EXERCISE TASKS:
1. Please decide whether each statement agrees with the SongSmith write-up, answering yes or no and quoting the words that decide it: (a) SongSmith makes songs from natural language descriptions; (b) the project has the LLM invoke tools through a function calling API; (c) the chosen approach needs an LLM with function calling support.
2. Translate this sentence from the SongSmith write-up into Spanish: "The LLM responds with JSON mixed into its text output, and our agent parses and executes the tools."

Teaching an AI Agent to Write Songs: Inside SongSmith
I recently finished building SongSmith, an AI agent that writes and produces complete songs from natural language descriptions. What started as a fun idea—"what if an AI could be a songwriter?"—turned into a deep dive into agent orchestration, autonomous decision-making, and multimodal AI pipelines.
Here's how we taught an AI agent to write songs.
The Core Idea: Inline Tool Calling
Most AI agent frameworks use function calling APIs where the LLM explicitly invokes tools. We went a different direction: inline JSON tool calling. The LLM responds with JSON mixed into its text output, and our agent parses and executes the tools.
Why? It's simpler, works with any LLM (even ones without function calling support), and honestly feels more organic—the agent "thinks" by outputting JSON, then we execute it.
Here's the pattern:
# SongAgent orchestrates the entire pipeline
class SongAgent:
def generate(self, prompt: str) -> SongProject:
# 1. Ask the LLM to plan and invoke tools
llm_response = self.ollama_client.generate(
model="llama3.1:70b",
prompt=self._build_system_prompt(prompt)

DATASET EXCERPT:
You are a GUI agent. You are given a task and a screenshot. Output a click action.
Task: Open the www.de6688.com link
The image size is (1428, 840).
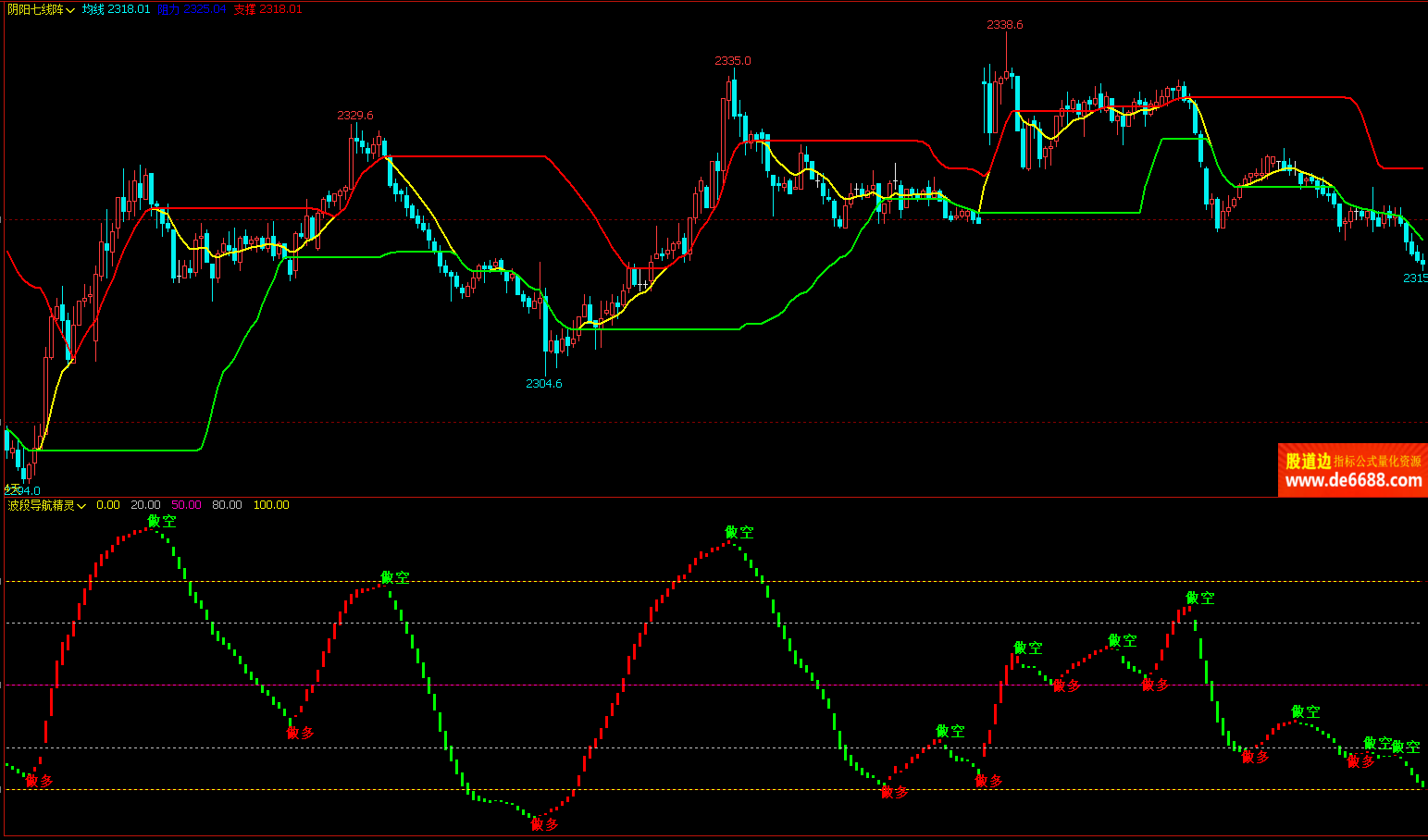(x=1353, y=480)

ANSWERS PER TASK:
1.
(a) Yes: "an AI agent that writes and produces complete songs from natural language descriptions"
(b) No: "We went a different direction: inline JSON tool calling."
(c) No: "works with any LLM (even ones without function calling support)"

2. El LLM responde con JSON mezclado en su salida de texto, y nuestro agente analiza y ejecuta las herramientas.